While the Resolution Foundation report paints a more optimistic picture for millennials than other reports, it doesn’t gloss over the challenges facing future retirees. It said that earnings replacement rates—the measure that the Pensions Commission established to benchmark retirement income adequacy—have fallen short of the target for all but the lowest earners.

According to the report, approximately 77% of adults retiring during this century have had replacement rates below the adequacy benchmark for their level of earnings. It said projected replacement rates for the younger baby boomers through to the millennials remain “far from the adequacy benchmarks that the Pensions Commission set in its sights.”

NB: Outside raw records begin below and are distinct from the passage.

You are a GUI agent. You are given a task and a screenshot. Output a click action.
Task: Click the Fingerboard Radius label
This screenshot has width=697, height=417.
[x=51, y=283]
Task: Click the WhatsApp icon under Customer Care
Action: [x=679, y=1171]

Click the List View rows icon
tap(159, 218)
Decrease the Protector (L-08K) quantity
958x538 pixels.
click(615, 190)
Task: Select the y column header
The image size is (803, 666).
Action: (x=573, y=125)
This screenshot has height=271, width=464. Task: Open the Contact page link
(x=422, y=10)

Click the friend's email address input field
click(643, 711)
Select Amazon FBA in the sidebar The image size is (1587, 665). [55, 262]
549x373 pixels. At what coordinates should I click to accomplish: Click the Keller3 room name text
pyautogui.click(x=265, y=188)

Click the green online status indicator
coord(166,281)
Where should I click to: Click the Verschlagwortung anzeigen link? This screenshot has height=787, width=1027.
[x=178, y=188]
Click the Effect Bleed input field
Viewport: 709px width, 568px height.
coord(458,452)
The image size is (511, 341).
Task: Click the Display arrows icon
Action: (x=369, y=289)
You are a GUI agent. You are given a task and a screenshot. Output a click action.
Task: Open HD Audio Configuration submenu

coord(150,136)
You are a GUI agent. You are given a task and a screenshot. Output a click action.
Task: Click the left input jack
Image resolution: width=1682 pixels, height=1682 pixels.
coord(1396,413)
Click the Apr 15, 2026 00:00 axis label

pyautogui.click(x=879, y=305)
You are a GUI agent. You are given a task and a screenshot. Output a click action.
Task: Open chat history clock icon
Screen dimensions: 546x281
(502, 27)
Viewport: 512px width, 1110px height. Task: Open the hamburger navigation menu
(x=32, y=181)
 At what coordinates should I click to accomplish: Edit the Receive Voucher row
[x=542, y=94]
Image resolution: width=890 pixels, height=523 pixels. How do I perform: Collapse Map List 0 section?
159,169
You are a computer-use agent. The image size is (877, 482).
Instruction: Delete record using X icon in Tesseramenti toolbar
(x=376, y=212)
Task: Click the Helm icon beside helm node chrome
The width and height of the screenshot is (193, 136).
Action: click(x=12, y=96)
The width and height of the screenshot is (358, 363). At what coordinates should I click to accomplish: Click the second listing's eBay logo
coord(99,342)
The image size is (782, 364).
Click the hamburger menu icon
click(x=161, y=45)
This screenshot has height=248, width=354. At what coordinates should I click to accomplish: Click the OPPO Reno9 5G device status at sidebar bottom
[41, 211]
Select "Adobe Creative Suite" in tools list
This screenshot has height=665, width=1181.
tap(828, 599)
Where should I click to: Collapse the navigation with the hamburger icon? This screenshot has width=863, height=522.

The report also found that constant-earnings terms pension incomes dip by around £25 ($33.40) a week for men in the younger half of Generation Xers who will be retiring in the mid-2040s. It also said that following a modest improvement in individual pension incomes for baby boomers retiring in the 2020s, incomes among women are projected to remain flat for Generation X and millennials.

“Consistent with our findings for current pensioners,” said the report, “we expect around one-fifth of new retirees to continue to enter retirement with an income below the level of the individual pensioner minimum income standard.”

The minimum income standard defines how much income people need to reach a minimum socially acceptable standard of living in the UK.

“Over the full duration of retirement, we expect a greater share of pensioners to fall below the individual pensioner minimum income standard,” said the report. “That’s because pension income—a mix of state and private pensions—increases by less than earnings each year.”